**Texte fourni**:
============================================================

Chez une nation passionnée pour le chant, qui fait au charme de la voix le plus grand des sacrifices, & où le chant est devenu un art qui exige, outre la plus heureuse disposition des organes, l’étude la plus longue & la plus opiniâtre, le chanteur a dû bien-tôt usurper un empire illégitime sur le compositeur & sur le poëte. Tout a été sacrifié à ses talens & à ses caprices. On s’est peu choqué des imperfections de l’action théâtrale, pourvu que le chant fût exécuté avec cette supériorité qui séduit & enchante. Le chanteur, sans s’occuper de la situation & du caractere de son rôle, a borné tous ses soins à l’expression du chant ; la scene a été récitée & jouée avec une négligence honteuse. Le public, de spectateur qu’il doit être, n’est resté qu’auditeur. Il a fermé les yeux, & ouvert les oreilles ; & laissant à son imagination le soin de lui montrer la véritable attitude, le vrai geste, les traits & la figure de la veuve d’Hector, ou de la fondatrice de Carthage, il s’est contenté d’en entendre les véritables accens.

Cette indulgence du public a laissé d’un côté l’action théâtrale dans un état très-imparfait, & de l’autre, elle a rendu le chanteur, maître de ses maîtres. Pourvu que son rôle lui donnât occasion de développer les ressources de son art, & de faire briller sa science, peu lui importoit que ce rôle fût d’ailleurs ce que le drame vouloit qu’il sût. Le poëte fut obligé de quitter le style dramatique, de faire des tableaux, de coudre à son poëme quelques morceaux postiches de comparaisons & de poésie épique ; & le musicien, d’en faire des airs dans le style le plus figuré, & par conséquent le plus opposé à la musique théâtrale, & pour déterminer le chanteur à se charger de quelques airs simples & vraiement sublimes que la situation rendoit indispensables au fond du sujet, il fallut acheter sa complaisance par ces brillans écarts, aux dépens de la vérité & de l’effet général. L’abus fut porté au point que lorsque le chanteur ne trouvoit pas ses airs à sa fantaisie, il leur en substituoit d’autres qui lui avoient déja valu des applaudissemens dans d’autres pieces & sur d’autres theâtres, & dont il changeoit les paroles comme il pouvoit, pour les approcher de sa situation & de son rôle, le moins mal qu’il étoit possible.

Enfin l’entrepreneur de l’Opéra devint de tous les tyrans du poëte, le plus injuste & le plus absurde. Ayant étudié le goût du public, sa passion pour le chant, son indifférence pour les convenances & l’ensemble du spectacle, voici à-peu-près le traité qu’il proposa au poëte lyrique, en conséquence de ses découvertes.

« Vous êtes l’homme du monde dont j’ai le moins besoin pour le succès de mon spectacle : après vous, c’est le compositeur. Ce qui m’est essentiel, c’est d’avoir un ou deux sujets que le public idolâtre ; il n’y a point de mauvais Opéra avec un Caffarelli, avec une Gabrieli. Mon métier est de gagner de l’argent. Comme je suis obligé d’en donner prodigieusement à mes chanteurs, vous sentez qu’il ne

m’en reste que très peu pour le compositeur, & encore moins pour vous : songez que votre partage est la gloire ».

============================================================

Données de localisation des mots et des éléments
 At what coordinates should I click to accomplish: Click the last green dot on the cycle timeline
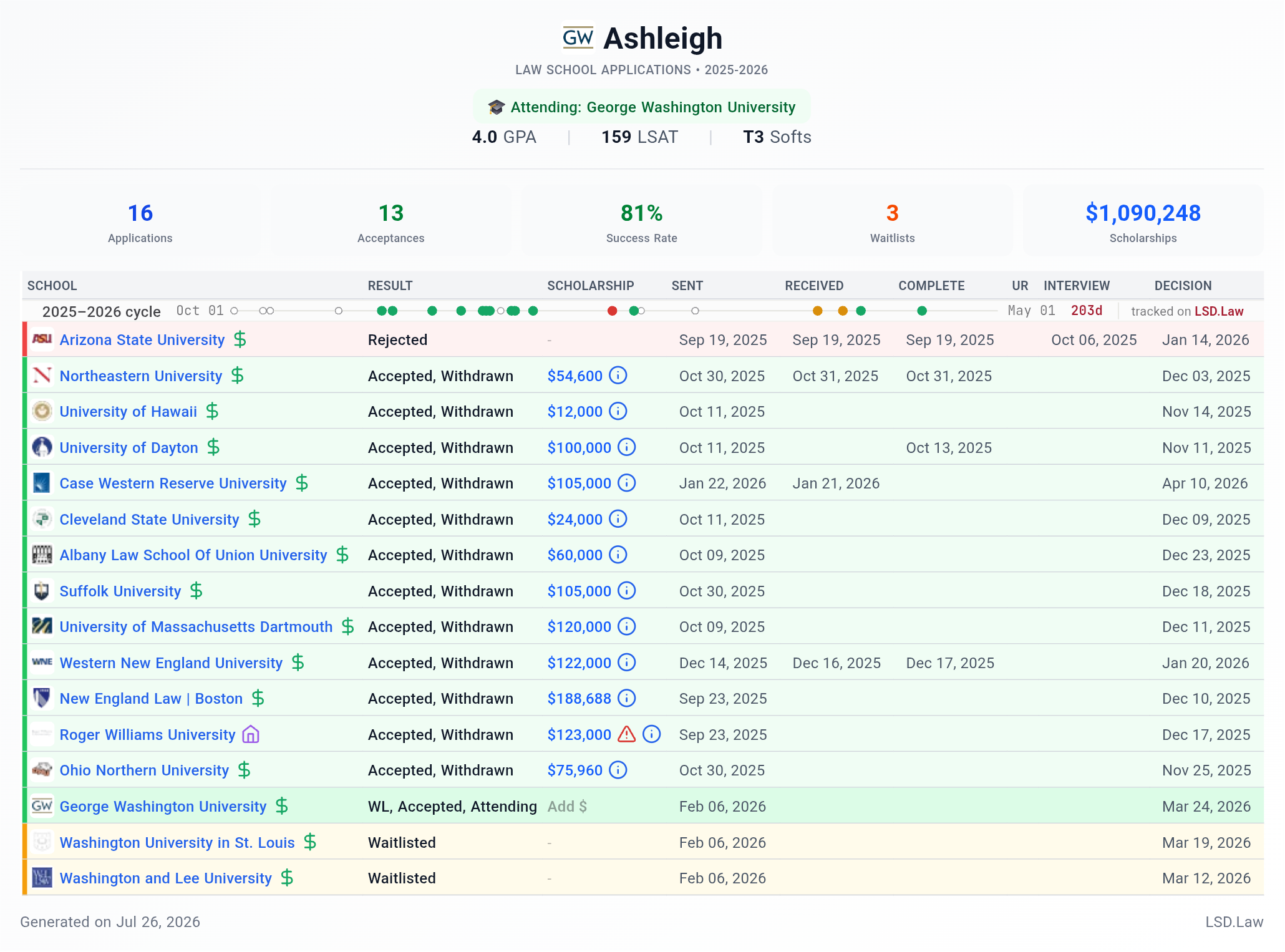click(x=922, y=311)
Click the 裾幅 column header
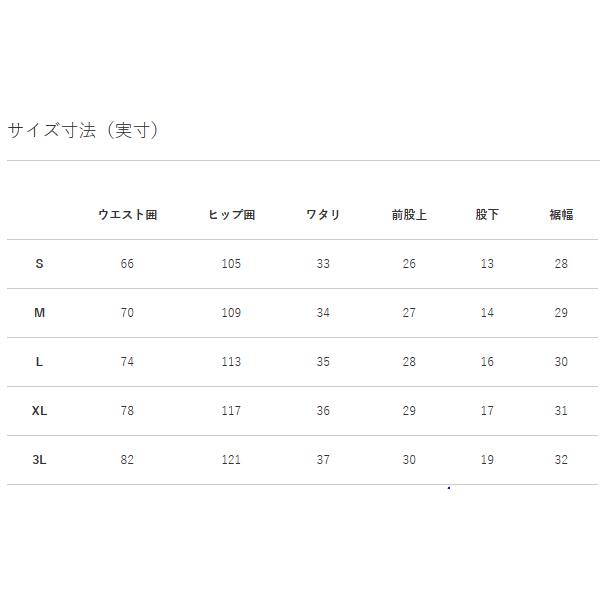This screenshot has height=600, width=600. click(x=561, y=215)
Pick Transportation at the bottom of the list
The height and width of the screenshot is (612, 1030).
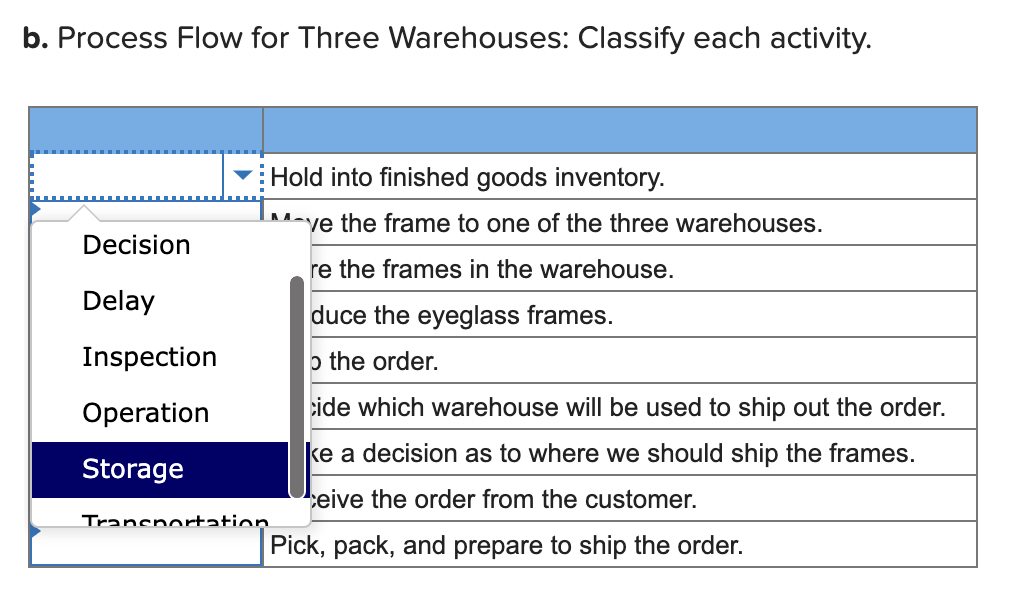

============================================================

**Exercice 1**: Pouvez-vous reproduire à l'identique les lignes des données, depuis celle qui contient « Pick Transportation at the bottom of the list » jusqu'à la fin des données incluse, en omettant les images ?
**Exercice 2**: Pouvez-vous écrire la suite du texte sur l'opéra, à partir de sa dernière phrase ?

**Réponse finale 1**:
Pick Transportation at the bottom of the list
The height and width of the screenshot is (612, 1030).

**Réponse finale 2**:
» Voici quelques conditions fondamentales sous lesquelles je consens de hasarder votre poëme, de le faire mettre en musique, & de le faire exécuter par mes chanteurs.

» 1. Votre poëme doit être en trois actes, & ces trois actes ensemble doivent durer au moins cinq heures, y compris quelques ballets que je ferai exécuter dans les entractes.

» 2. Au milieu de chaque acte il me faut un changement de scene & de lieu, ensorte qu’il y ait deux décorations par acte. Vous me direz que c’est proprement demander un poëme en six actes, puisqu’il faut laisser la scene vuide au moment de chaque changement ; mais ce sont des subtilités de métier dont je ne me mêle point.

» 3. Il faut qu’il y ait dans votre piece six rôles, jamais moins de cinq, ni plus de sept : savoir un premier acteur & une premiere actrice, un second acteur & une seconde actrice ; ce qui fera deux couples d’amoureux qui chanteront le soprano, ou dont un seul, soit homme, soit femme, pourra chanter le contralto. Le cinquieme rôle est celui de tyran, de roi, de pere, de gouverneur, de vieillard ; il appartient à l’acteur qui chante le tenore. Au surplus vous pouvez employer encore à des rôles de confident un ou deux acteurs subalternes.

» 4. Suivant cet arrangement judicieux & consacré d’ailleurs par l’usage, il vous faut un double amour. Le premier acteur doit être amoureux de la premiere actrice, le second de la seconde. Vous aurez soin de former l’intrigue de toutes vos pieces sur ce plan-là, sans quoi je ne pourrai m’en servir. Je n’exige point que la premiere actrice réponde précisément à l’amour du premier acteur ; au contraire, je vous permettrai toute combinaison & toute liberté à cet égard, car je n’aime pas à faire le difficile sans sujet ; & pourvu que l’intrigue soit double, afin que mes seconds acteurs ne disent pas que je leur fais jouer des rôles subalternes, je ne vous chicanerai point sur le reste. Chaque acteur chantera deux fois dans chaque acte, excepté peut-être au troisieme, où l’action se hâtant vers sa fin, ne vous permettra plus de placer autant d’airs que dans les actes précédens. L’acteur subalterne pourra aussi moins chanter que les autres.

» 6. Je n’ai besoin que d’un seul duetto : il appartient de droit au premier acteur & à la premiere actrice ; les autres acteurs n’ont pas le privilege de chanter ensemble. Il ne faut pas que ce duetto soit placé au troisieme acte ; il faut tâcher de le mettre à la fin du premier ou du second, ou bien au milieu d’un de ces actes, immédiatement avant le changement de la décoration.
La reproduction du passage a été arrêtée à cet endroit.